Karakter Keempat, murid-murid akan menyediakan diri untuk menunjang keperluan umum!
Karakter Kelima, kekuatan batin dididik, kecerdasan rohani diperhatikan dengan sesungguh-sungguhnya, sehingga pengetahuan yang diperolehnya akan dipergunakan untuk keperluan umum.
Karakter kebangsaan, kemanfaatan bagi lingkungan dan inisiator perubahan di masyarakat yang disampaikan Dr. Soetomo hampir seratus tahun lalu ini terbukti sesuai dengan perumusan ulang karakter pendidikan pesantren yang dirumuskan ulang oleh kalangan pesantren belakangan.
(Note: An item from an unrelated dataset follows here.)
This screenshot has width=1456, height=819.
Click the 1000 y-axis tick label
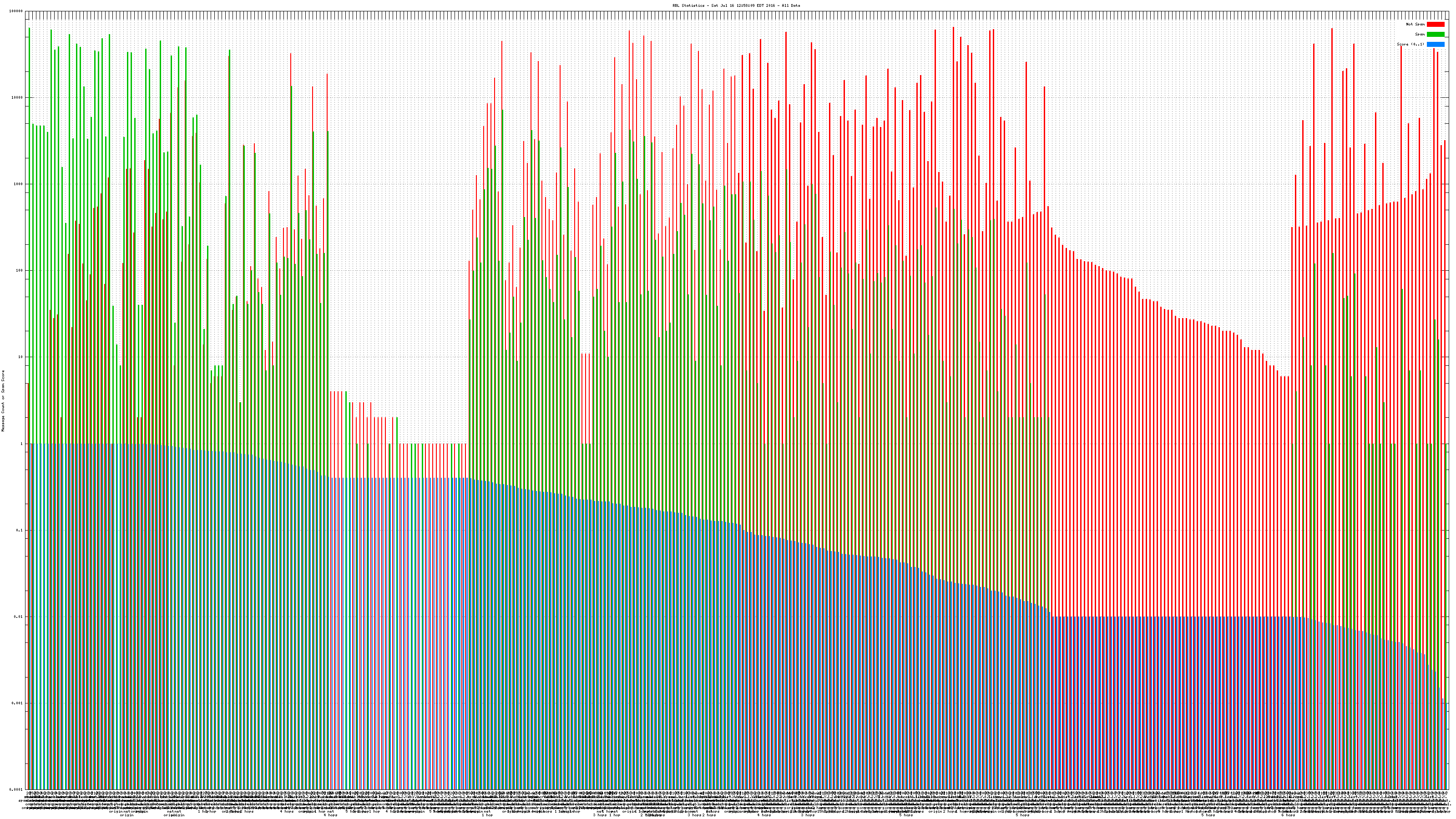pos(18,184)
Buah dari sistem pendidikan pesantren yang secara konsisten dilakukan dari masa ke masa membuat lembaga ini dan alumninya memiliki kecenderungan untuk menjadi sosok yang bermanfaat bagi orang lain, bagi masyarakat, bagi bangsa dan bagi semesta.
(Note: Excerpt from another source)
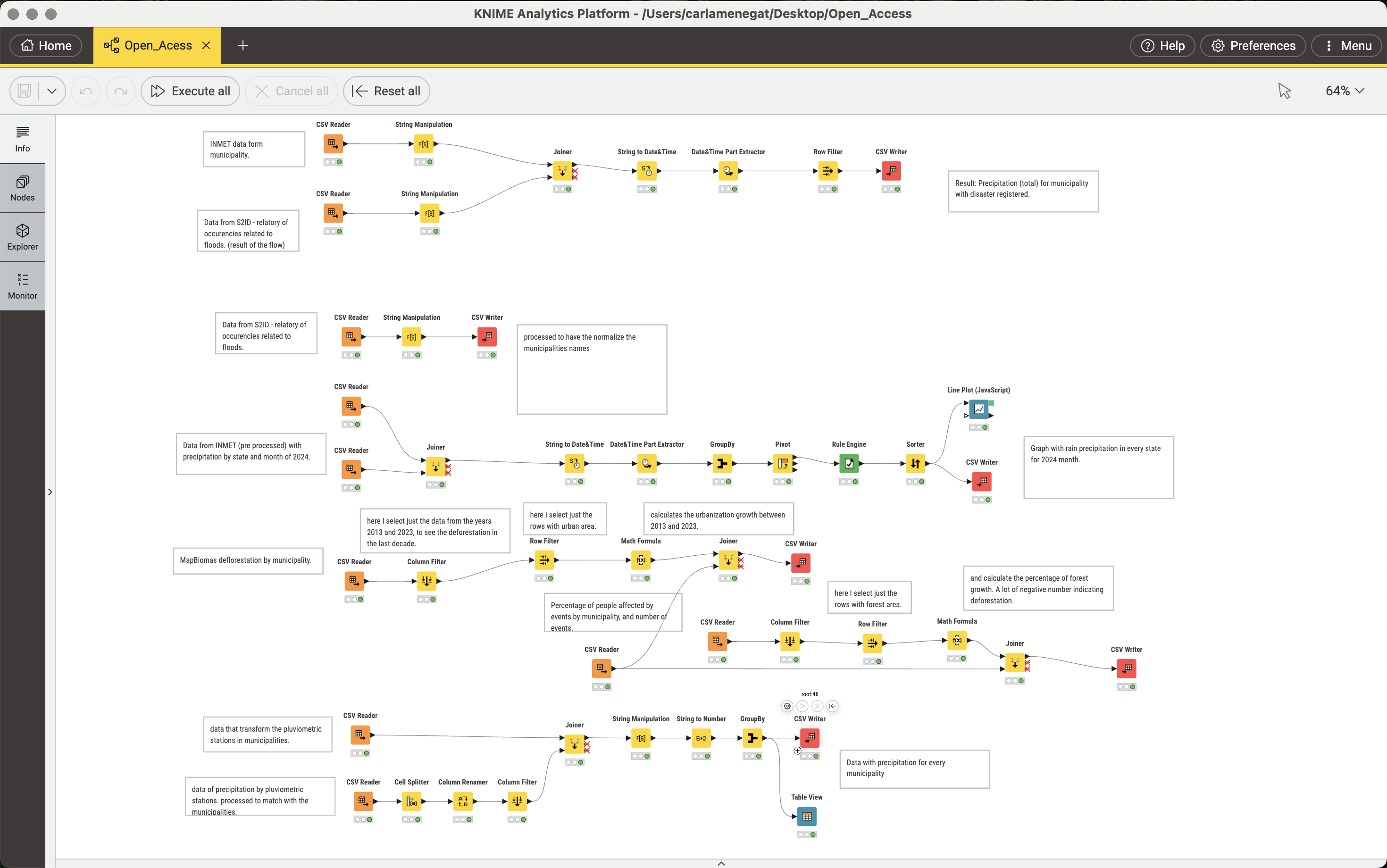
Task: Click the Execute all button
Action: click(x=190, y=91)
Proses pembelajaran nilai yang dibangun dalam pendidikan pesantren ini begitu dahsyat karena tumbuh bersama jatuh bangunnya bangsa ini, dan mendarah daging sebagai metodologi berfikir (manhajul fikri) kaum santri, yang terus mewarnai kiprah mereka di mana pun mereka berada dan sampai kapan pun. Ideologisasi dan ketangguhan yang demikian intens dibangun inilah yang menjadi keunggulan pesantren. Bahkan Martin Van Bruinessen menyebut tradisi pendidikan pesantren dengan sebutan tradisi agung (great tradition), karena kedudukannya sebagai transmitter kitab-kitab dan ajaran klasik kepada umat Islam dari generasi ke generasi.
Genealogi Keilmuan
Yang seringkali menjadi pertanyaan kemudian adalah dari mana asal sistem pendidikan pesantren? Puluhan –Bahkan mungkin ratusan— peneliti, baik orientalis barat maupun timur dan lokal, mendatangi pesantren untuk mencari jawabannya. Kalangan sendiri tidak banyak yang mampu menjawab secara tepat dan terperinci mengenai jalur pewarisan sistem pendidikan dan keilmuannya.
Banyak versi yang dikemukakan para peneliti dan penulis kepesantrenan, tentang asal muasal bentuk pendidikan ala pesantren. H.J. De Graaf dan Th.G. Pegeaud, misalnya, menduga pesantren merupakan islamisasi dari dua bentuk pendidikan kuno di Jawa, yakni Mandala dan Ashram. Belakangan pendapatan yang sama juga dikemukakan Ahmad Baso, penulis serial Pesantren Studies yang mendasarkan pendapatnya pada Kitab Tantu Panggelaran.